------ MATERIAL FOR THE TASK
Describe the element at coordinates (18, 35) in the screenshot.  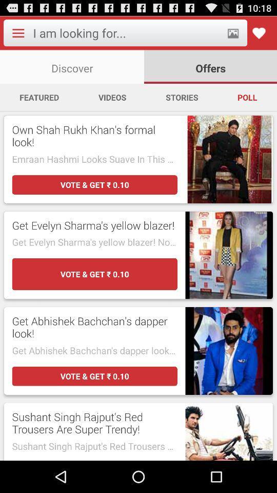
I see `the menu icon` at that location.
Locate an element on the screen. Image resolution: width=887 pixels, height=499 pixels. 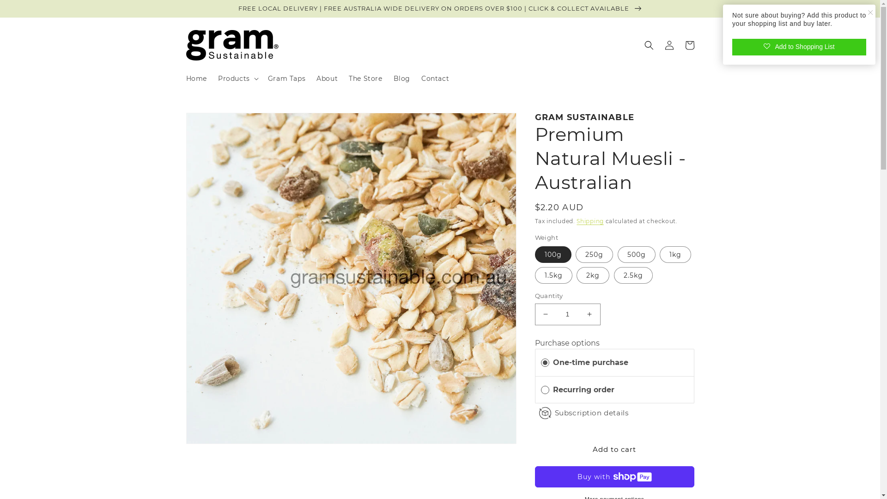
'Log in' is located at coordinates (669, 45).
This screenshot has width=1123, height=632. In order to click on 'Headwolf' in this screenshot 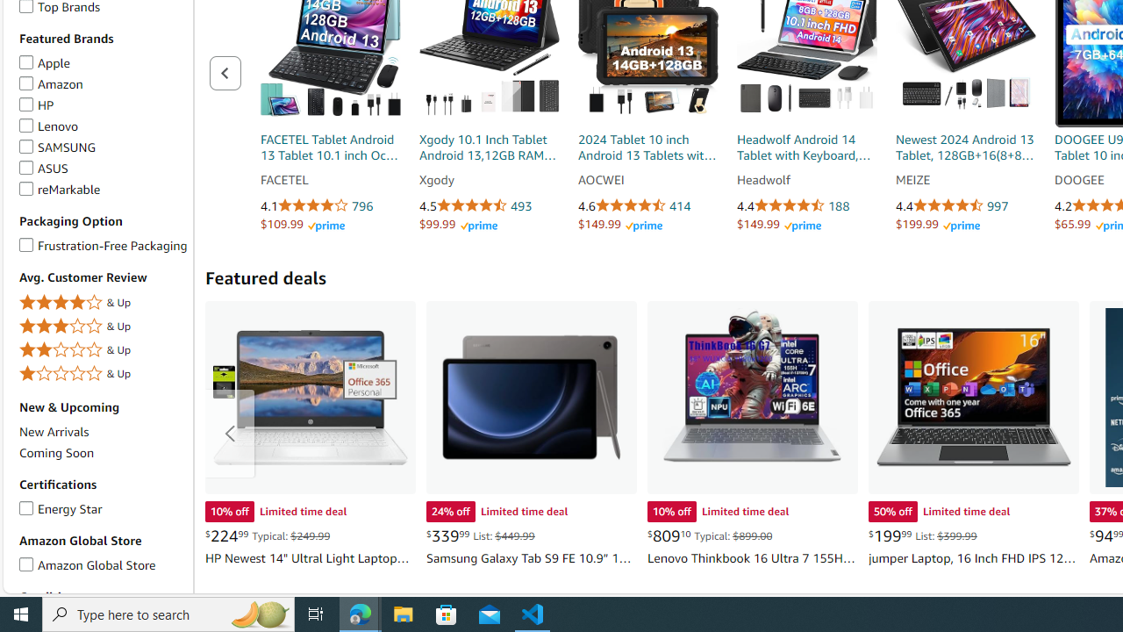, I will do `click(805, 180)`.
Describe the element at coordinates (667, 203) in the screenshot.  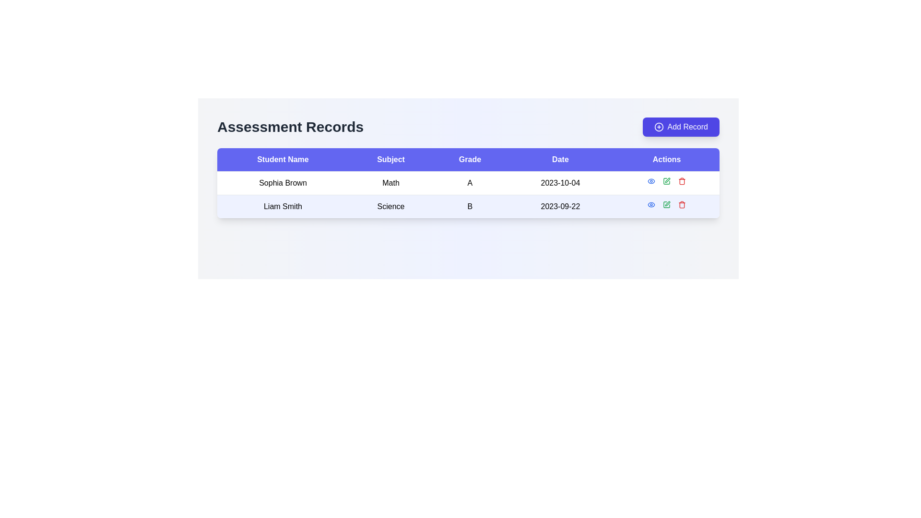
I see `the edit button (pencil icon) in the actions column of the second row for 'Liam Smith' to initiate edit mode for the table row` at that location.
------------
● **GIVEN TASK**: Please copy the records from the start through the line containing "coordinates (669, 45).", substituting "item" for "element" and keeping everything else the same. Leave the pictures out of your answer.

● **EXERCISE RESULT**:
Describe the item at coordinates (18, 35) in the screenshot.  
I see `the menu icon` at that location.
Locate an item on the screen. Image resolution: width=887 pixels, height=499 pixels. 
'Log in' is located at coordinates (669, 45).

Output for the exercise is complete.